[EXCERPTED DATA Boundary: Start]

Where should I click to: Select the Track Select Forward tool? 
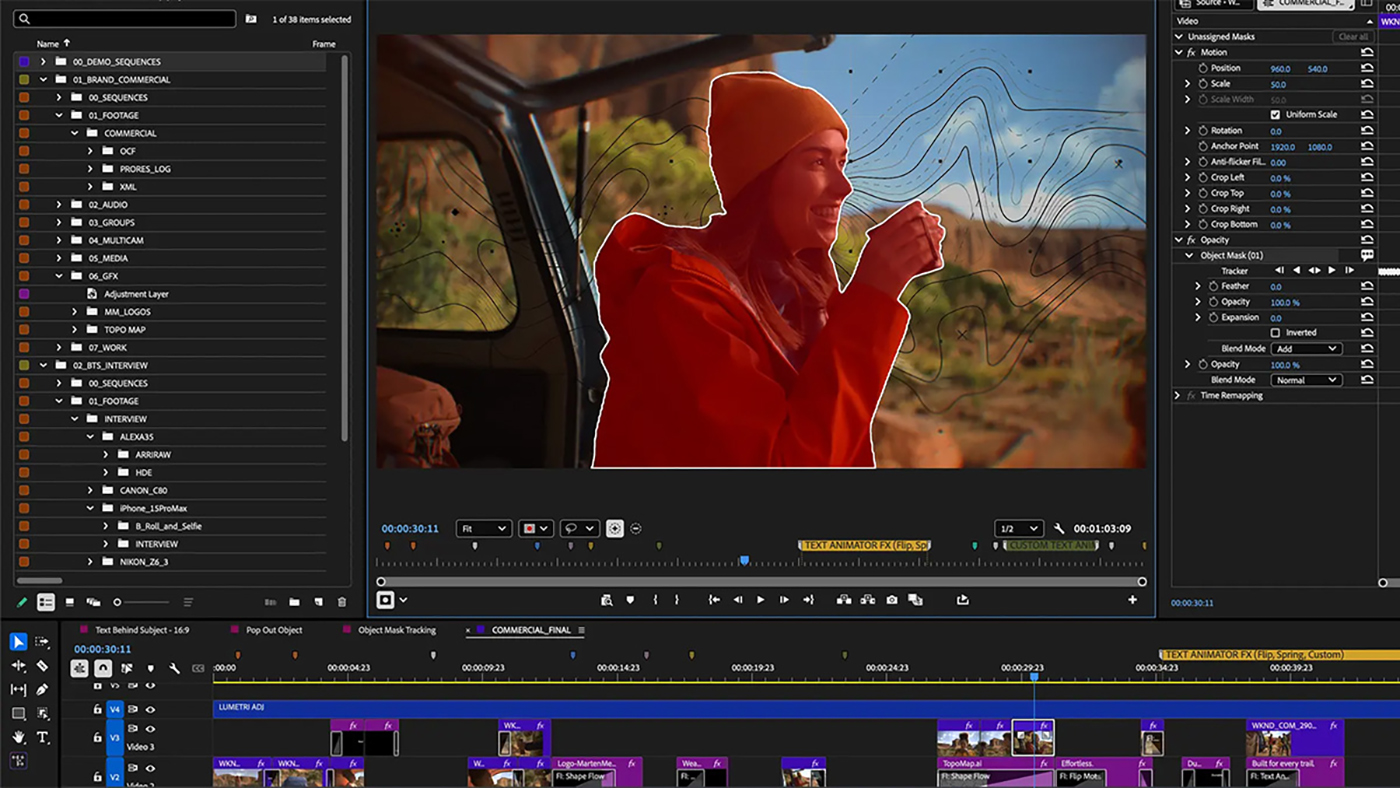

[EXCERPTED DATA Boundary: End]
[EXCERPTED DATA Boundary: Start]

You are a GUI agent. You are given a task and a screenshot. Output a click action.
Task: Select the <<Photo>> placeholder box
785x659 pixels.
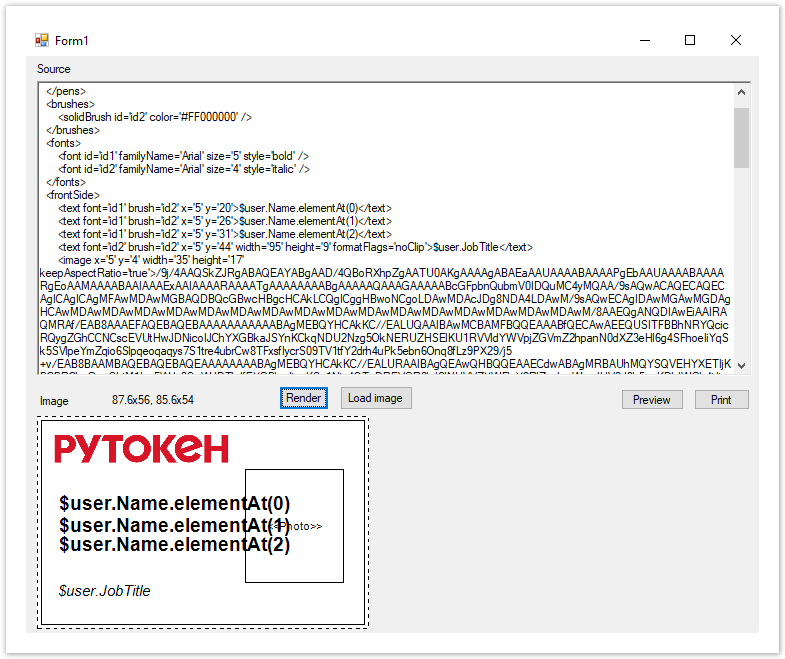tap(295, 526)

[EXCERPTED DATA Boundary: End]
[EXCERPTED DATA Boundary: Start]

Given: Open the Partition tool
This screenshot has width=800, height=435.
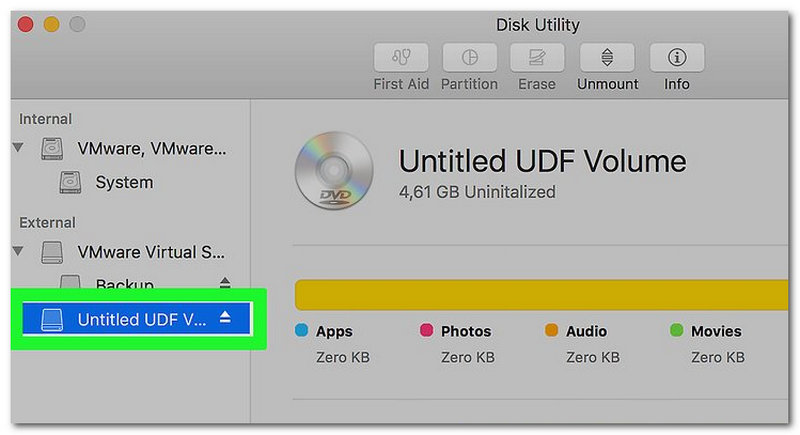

[EXCERPTED DATA Boundary: End]

When you reach the line with "Given: Open the Partition tool" in the records above, start writing out lines exactly, and stop once the line with "This screenshot has width=800, height=435." has been written; include nothing else.

Given: Open the Partition tool
This screenshot has width=800, height=435.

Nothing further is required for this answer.